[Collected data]

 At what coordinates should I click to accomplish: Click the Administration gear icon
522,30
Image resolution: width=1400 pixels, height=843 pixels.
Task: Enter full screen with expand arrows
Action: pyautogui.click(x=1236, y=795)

Exercise
Every line must be copied exactly as it stands above.

Result for this task
 At what coordinates should I click to accomplish: Click the Administration gear icon
522,30
Image resolution: width=1400 pixels, height=843 pixels.
Task: Enter full screen with expand arrows
Action: pyautogui.click(x=1236, y=795)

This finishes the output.